= ABOUT THIS EXERCISE =
Copy every record verbatim but exclude the pictures.

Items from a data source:
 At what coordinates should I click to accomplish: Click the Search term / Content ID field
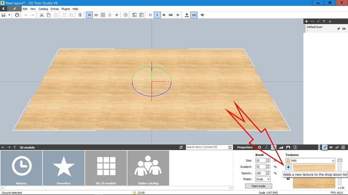pyautogui.click(x=206, y=147)
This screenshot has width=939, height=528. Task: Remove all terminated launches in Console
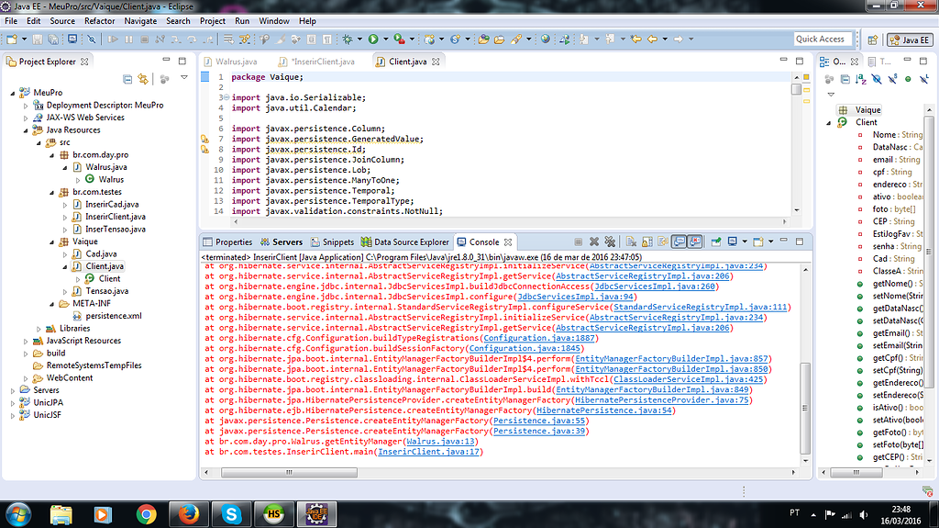click(x=610, y=242)
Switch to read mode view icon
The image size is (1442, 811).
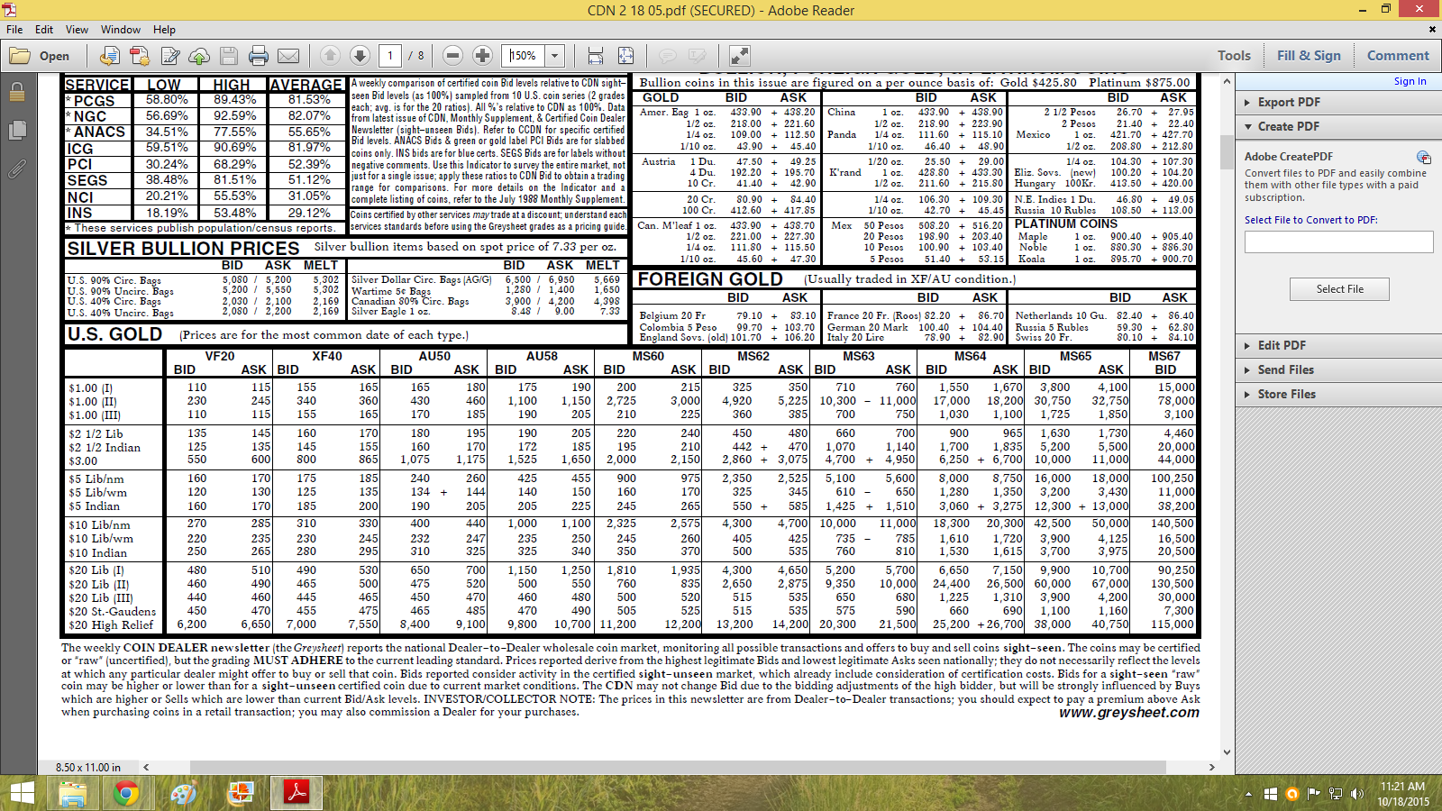(x=739, y=56)
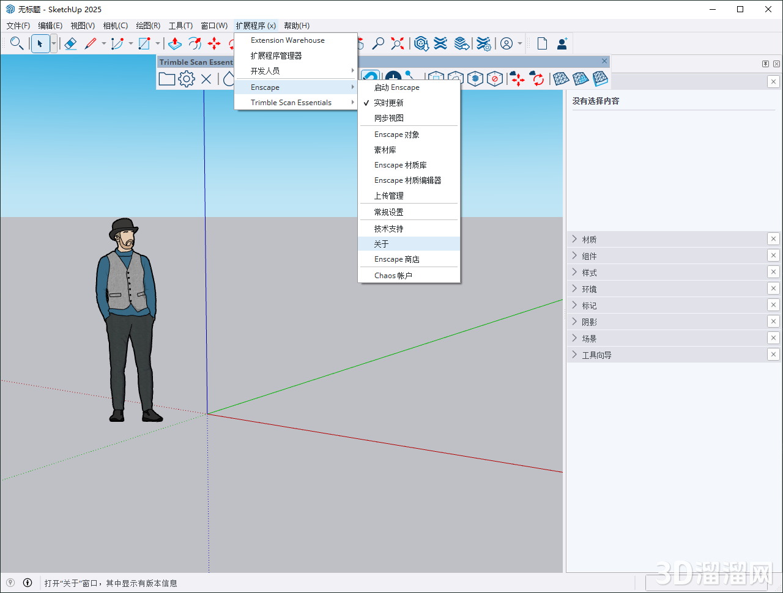Select the Rotate tool

click(x=195, y=43)

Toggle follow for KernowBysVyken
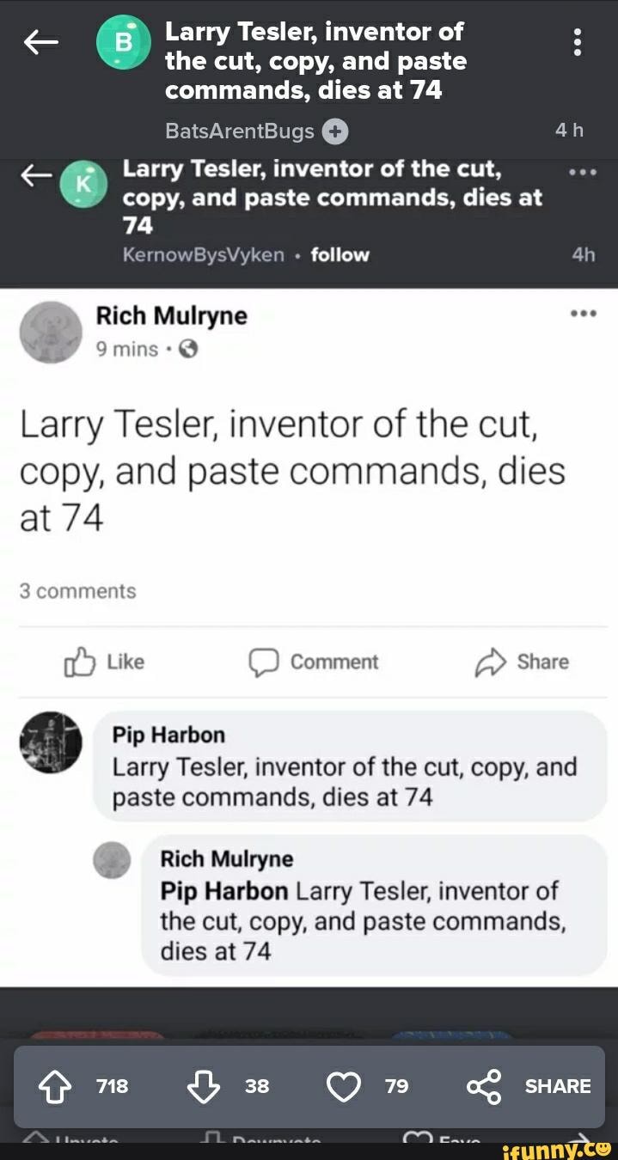point(339,254)
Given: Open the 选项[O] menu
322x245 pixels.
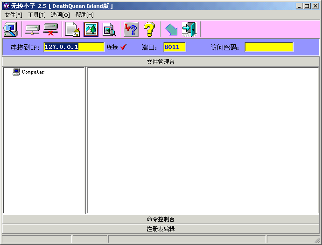Looking at the screenshot, I should (60, 15).
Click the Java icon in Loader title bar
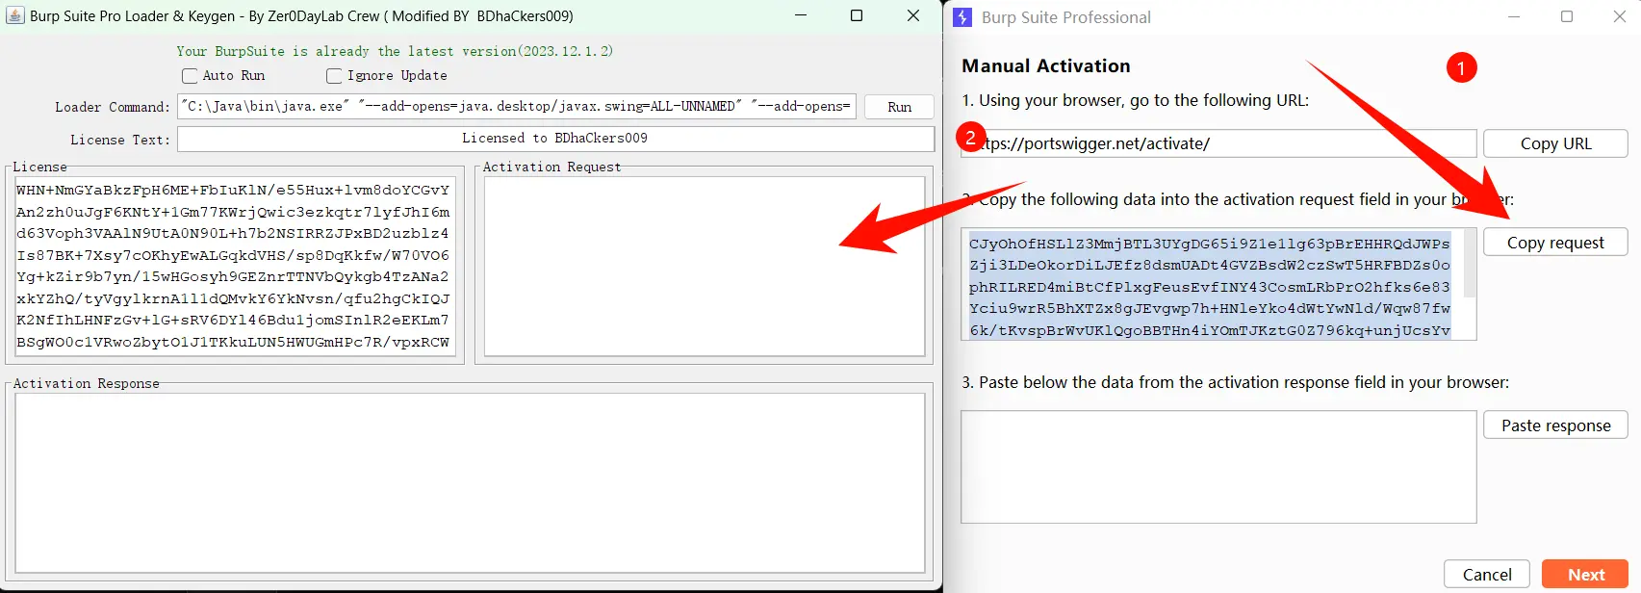 point(15,15)
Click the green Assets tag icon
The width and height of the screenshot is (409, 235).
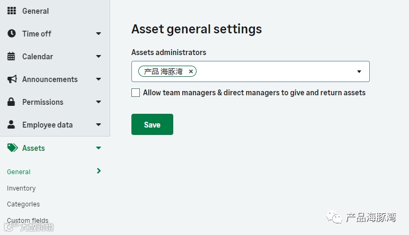tap(12, 148)
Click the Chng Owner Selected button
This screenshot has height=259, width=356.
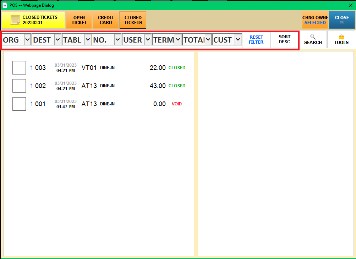[315, 20]
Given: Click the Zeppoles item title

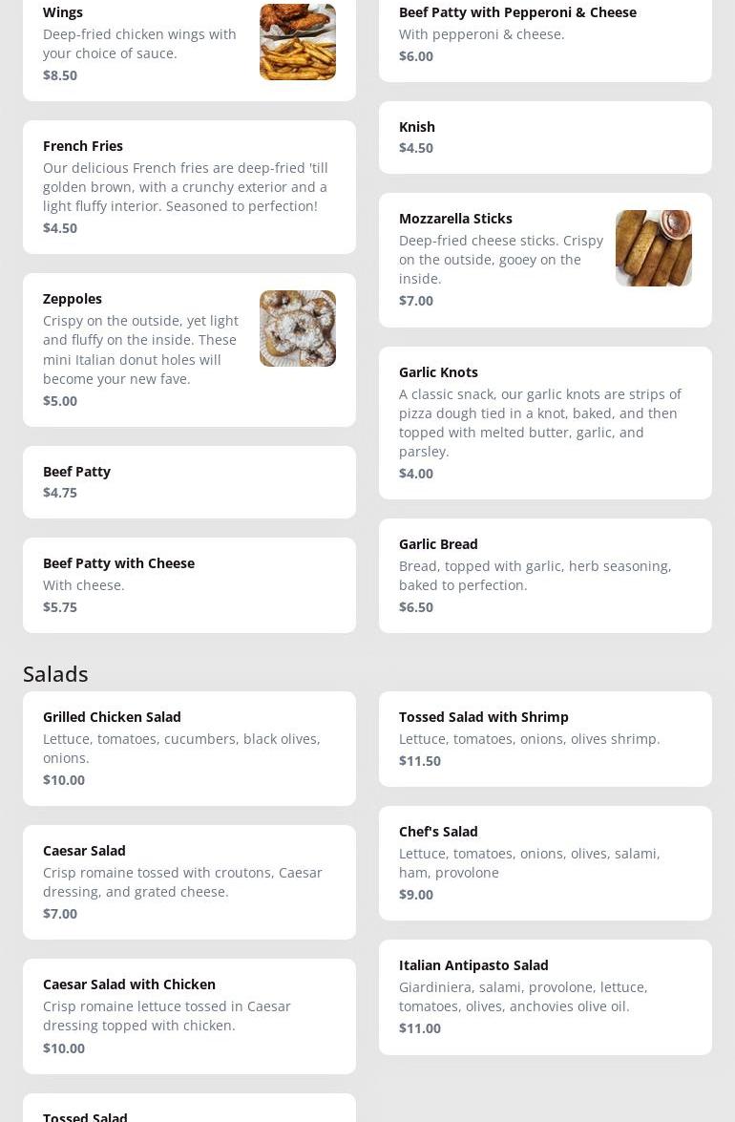Looking at the screenshot, I should pyautogui.click(x=73, y=299).
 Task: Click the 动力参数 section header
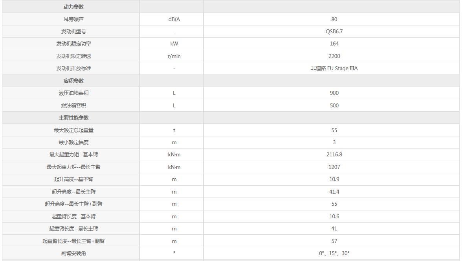(x=73, y=7)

= SOLUTION =
 At what coordinates should I click to accomplish: Click the Search term / Content ID field
pyautogui.click(x=206, y=147)
This screenshot has width=939, height=528. Task: Remove all terminated launches in Console
click(x=610, y=242)
Switch to read mode view icon
The image size is (1442, 811).
(x=739, y=56)
Select the Rotate tool

click(x=195, y=43)

Toggle follow for KernowBysVyken
point(339,254)
Given: Open the 选项[O] menu
322x245 pixels.
Looking at the screenshot, I should (60, 15).
Click the Java icon in Loader title bar
 point(15,15)
Click the green Assets tag icon
The width and height of the screenshot is (409, 235).
tap(12, 148)
Click the Chng Owner Selected button
This screenshot has height=259, width=356.
[315, 20]
Given: Click the Zeppoles item title

Looking at the screenshot, I should pyautogui.click(x=73, y=299).
 Task: Click the 动力参数 section header
(x=73, y=7)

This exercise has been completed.